Study material »

* * *

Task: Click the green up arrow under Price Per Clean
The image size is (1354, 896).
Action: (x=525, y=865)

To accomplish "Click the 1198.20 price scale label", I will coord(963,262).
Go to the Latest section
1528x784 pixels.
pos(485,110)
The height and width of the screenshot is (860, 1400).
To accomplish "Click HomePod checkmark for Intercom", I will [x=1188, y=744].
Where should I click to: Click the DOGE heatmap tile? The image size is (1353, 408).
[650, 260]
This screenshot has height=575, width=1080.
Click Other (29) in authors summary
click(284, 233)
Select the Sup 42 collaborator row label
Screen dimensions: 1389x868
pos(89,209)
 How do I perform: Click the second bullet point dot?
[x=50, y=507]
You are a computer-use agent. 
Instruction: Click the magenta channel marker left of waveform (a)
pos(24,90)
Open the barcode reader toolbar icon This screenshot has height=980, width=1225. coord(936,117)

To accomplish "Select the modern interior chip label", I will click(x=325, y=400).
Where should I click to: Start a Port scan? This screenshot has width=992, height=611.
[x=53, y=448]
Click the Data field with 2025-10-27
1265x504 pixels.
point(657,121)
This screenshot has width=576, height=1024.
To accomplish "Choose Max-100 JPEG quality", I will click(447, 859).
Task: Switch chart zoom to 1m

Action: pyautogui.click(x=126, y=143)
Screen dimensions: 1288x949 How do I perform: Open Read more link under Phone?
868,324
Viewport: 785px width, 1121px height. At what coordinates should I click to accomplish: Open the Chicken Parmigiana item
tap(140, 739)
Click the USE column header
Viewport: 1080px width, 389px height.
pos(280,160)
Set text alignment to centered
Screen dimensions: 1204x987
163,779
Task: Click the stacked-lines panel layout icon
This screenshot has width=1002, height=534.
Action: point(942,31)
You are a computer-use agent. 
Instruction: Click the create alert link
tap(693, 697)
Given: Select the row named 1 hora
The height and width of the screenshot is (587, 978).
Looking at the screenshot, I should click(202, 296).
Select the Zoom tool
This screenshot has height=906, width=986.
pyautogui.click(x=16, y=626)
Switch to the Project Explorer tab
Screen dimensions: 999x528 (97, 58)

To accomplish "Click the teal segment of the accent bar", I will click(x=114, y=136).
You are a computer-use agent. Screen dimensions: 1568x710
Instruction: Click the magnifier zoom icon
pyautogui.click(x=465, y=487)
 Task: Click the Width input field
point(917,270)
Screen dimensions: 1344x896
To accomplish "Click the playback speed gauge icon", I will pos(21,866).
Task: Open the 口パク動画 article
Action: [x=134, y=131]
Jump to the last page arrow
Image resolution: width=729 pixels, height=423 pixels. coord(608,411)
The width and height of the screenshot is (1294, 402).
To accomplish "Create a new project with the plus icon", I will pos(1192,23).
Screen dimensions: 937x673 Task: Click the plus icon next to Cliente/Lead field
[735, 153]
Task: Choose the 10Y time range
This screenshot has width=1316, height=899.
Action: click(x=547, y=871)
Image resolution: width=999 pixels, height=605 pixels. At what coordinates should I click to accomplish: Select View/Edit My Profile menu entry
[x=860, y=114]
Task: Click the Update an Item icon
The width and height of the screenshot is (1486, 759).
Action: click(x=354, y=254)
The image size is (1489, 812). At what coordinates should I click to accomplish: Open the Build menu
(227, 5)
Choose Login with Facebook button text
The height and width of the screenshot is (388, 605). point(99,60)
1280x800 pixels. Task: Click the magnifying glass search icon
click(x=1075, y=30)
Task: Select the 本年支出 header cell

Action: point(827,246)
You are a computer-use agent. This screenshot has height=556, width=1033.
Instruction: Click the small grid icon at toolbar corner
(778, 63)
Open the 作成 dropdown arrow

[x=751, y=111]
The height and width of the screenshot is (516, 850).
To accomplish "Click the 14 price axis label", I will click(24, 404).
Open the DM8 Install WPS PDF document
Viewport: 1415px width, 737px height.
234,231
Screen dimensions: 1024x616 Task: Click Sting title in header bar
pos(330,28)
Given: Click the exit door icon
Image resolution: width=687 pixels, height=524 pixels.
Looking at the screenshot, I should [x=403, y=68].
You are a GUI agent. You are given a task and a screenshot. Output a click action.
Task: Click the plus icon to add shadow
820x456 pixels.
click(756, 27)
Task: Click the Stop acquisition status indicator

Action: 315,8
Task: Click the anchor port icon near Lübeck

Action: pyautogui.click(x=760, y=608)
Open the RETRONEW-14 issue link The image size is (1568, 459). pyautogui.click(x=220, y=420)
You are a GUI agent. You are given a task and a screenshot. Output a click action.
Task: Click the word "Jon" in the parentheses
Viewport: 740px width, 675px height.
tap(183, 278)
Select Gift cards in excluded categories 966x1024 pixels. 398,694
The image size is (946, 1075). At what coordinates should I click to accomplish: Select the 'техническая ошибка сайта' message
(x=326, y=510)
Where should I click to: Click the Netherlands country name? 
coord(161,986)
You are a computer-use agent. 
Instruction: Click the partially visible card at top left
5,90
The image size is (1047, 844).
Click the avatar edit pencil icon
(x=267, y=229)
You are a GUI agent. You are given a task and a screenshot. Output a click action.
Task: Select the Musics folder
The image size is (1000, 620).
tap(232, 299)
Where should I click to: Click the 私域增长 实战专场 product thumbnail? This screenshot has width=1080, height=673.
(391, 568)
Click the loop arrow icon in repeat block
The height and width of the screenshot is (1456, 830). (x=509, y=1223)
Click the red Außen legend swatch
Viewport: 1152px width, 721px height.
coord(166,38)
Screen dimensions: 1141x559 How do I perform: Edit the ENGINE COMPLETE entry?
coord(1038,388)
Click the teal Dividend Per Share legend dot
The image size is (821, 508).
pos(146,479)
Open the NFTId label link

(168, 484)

* * *

Exercise directions »
Return the material above unaltered. Include every line.

Finished task »
Task: Click the green up arrow under Price Per Clean
The image size is (1354, 896).
Action: (x=525, y=865)

To accomplish "Click the 1198.20 price scale label", I will coord(963,262).
Go to the Latest section
1528x784 pixels.
pos(485,110)
The height and width of the screenshot is (860, 1400).
To accomplish "Click HomePod checkmark for Intercom", I will [x=1188, y=744].
Where should I click to: Click the DOGE heatmap tile? The image size is (1353, 408).
[650, 260]
This screenshot has height=575, width=1080.
Click Other (29) in authors summary
click(284, 233)
Select the Sup 42 collaborator row label
Screen dimensions: 1389x868
pos(89,209)
 How do I perform: Click the second bullet point dot?
[x=50, y=507]
You are a computer-use agent. 
Instruction: Click the magenta channel marker left of waveform (a)
pos(24,90)
Open the barcode reader toolbar icon This screenshot has height=980, width=1225. coord(936,117)

To accomplish "Select the modern interior chip label", I will click(x=325, y=400).
Where should I click to: Start a Port scan? This screenshot has width=992, height=611.
[x=53, y=448]
Click the Data field with 2025-10-27
1265x504 pixels.
point(657,121)
This screenshot has width=576, height=1024.
To accomplish "Choose Max-100 JPEG quality", I will click(447, 859).
Task: Switch chart zoom to 1m

Action: pyautogui.click(x=126, y=143)
Screen dimensions: 1288x949 How do I perform: Open Read more link under Phone?
868,324
Viewport: 785px width, 1121px height. At what coordinates should I click to accomplish: Open the Chicken Parmigiana item
tap(140, 739)
Click the USE column header
Viewport: 1080px width, 389px height.
pos(280,160)
Set text alignment to centered
Screen dimensions: 1204x987
163,779
Task: Click the stacked-lines panel layout icon
This screenshot has width=1002, height=534.
Action: point(942,31)
You are a computer-use agent. 
Instruction: Click the create alert link
tap(693, 697)
Given: Select the row named 1 hora
The height and width of the screenshot is (587, 978).
Looking at the screenshot, I should click(202, 296).
Select the Zoom tool
This screenshot has height=906, width=986.
pyautogui.click(x=16, y=626)
Switch to the Project Explorer tab
Screen dimensions: 999x528 (97, 58)

To accomplish "Click the teal segment of the accent bar", I will click(x=114, y=136).
You are a computer-use agent. Screen dimensions: 1568x710
Instruction: Click the magnifier zoom icon
pyautogui.click(x=465, y=487)
 Task: Click the Width input field
point(917,270)
Screen dimensions: 1344x896
To accomplish "Click the playback speed gauge icon", I will pos(21,866).
Task: Open the 口パク動画 article
Action: [x=134, y=131]
Jump to the last page arrow
Image resolution: width=729 pixels, height=423 pixels. coord(608,411)
The width and height of the screenshot is (1294, 402).
To accomplish "Create a new project with the plus icon", I will pos(1192,23).
Screen dimensions: 937x673 Task: Click the plus icon next to Cliente/Lead field
[735, 153]
Task: Choose the 10Y time range
This screenshot has width=1316, height=899.
Action: click(x=547, y=871)
Image resolution: width=999 pixels, height=605 pixels. At what coordinates should I click to accomplish: Select View/Edit My Profile menu entry
[x=860, y=114]
Task: Click the Update an Item icon
The width and height of the screenshot is (1486, 759).
Action: click(x=354, y=254)
The image size is (1489, 812). At what coordinates should I click to accomplish: Open the Build menu
(227, 5)
Choose Login with Facebook button text
The height and width of the screenshot is (388, 605). point(99,60)
1280x800 pixels. Task: Click the magnifying glass search icon
click(x=1075, y=30)
Task: Select the 本年支出 header cell

Action: point(827,246)
You are a computer-use agent. This screenshot has height=556, width=1033.
Instruction: Click the small grid icon at toolbar corner
(778, 63)
Open the 作成 dropdown arrow

[x=751, y=111]
The height and width of the screenshot is (516, 850).
To accomplish "Click the 14 price axis label", I will click(24, 404).
Open the DM8 Install WPS PDF document
Viewport: 1415px width, 737px height.
234,231
Screen dimensions: 1024x616 Task: Click Sting title in header bar
pos(330,28)
Given: Click the exit door icon
Image resolution: width=687 pixels, height=524 pixels.
Looking at the screenshot, I should [x=403, y=68].
You are a GUI agent. You are given a task and a screenshot. Output a click action.
Task: Click the plus icon to add shadow
820x456 pixels.
click(756, 27)
Task: Click the Stop acquisition status indicator

Action: 315,8
Task: Click the anchor port icon near Lübeck

Action: pyautogui.click(x=760, y=608)
Open the RETRONEW-14 issue link The image size is (1568, 459). pyautogui.click(x=220, y=420)
You are a GUI agent. You are given a task and a screenshot. Output a click action.
Task: Click the word "Jon" in the parentheses
Viewport: 740px width, 675px height.
tap(183, 278)
Select Gift cards in excluded categories 966x1024 pixels. 398,694
The image size is (946, 1075). At what coordinates should I click to accomplish: Select the 'техническая ошибка сайта' message
(x=326, y=510)
Where should I click to: Click the Netherlands country name? 
coord(161,986)
You are a computer-use agent. 
Instruction: Click the partially visible card at top left
5,90
The image size is (1047, 844).
Click the avatar edit pencil icon
(x=267, y=229)
You are a GUI agent. You are given a task and a screenshot. Output a click action.
Task: Select the Musics folder
The image size is (1000, 620).
tap(232, 299)
Where should I click to: Click the 私域增长 实战专场 product thumbnail? This screenshot has width=1080, height=673.
(391, 568)
Click the loop arrow icon in repeat block
The height and width of the screenshot is (1456, 830). (x=509, y=1223)
Click the red Außen legend swatch
Viewport: 1152px width, 721px height.
coord(166,38)
Screen dimensions: 1141x559 How do I perform: Edit the ENGINE COMPLETE entry?
coord(1038,388)
Click the teal Dividend Per Share legend dot
The image size is (821, 508).
pos(146,479)
Open the NFTId label link

(168, 484)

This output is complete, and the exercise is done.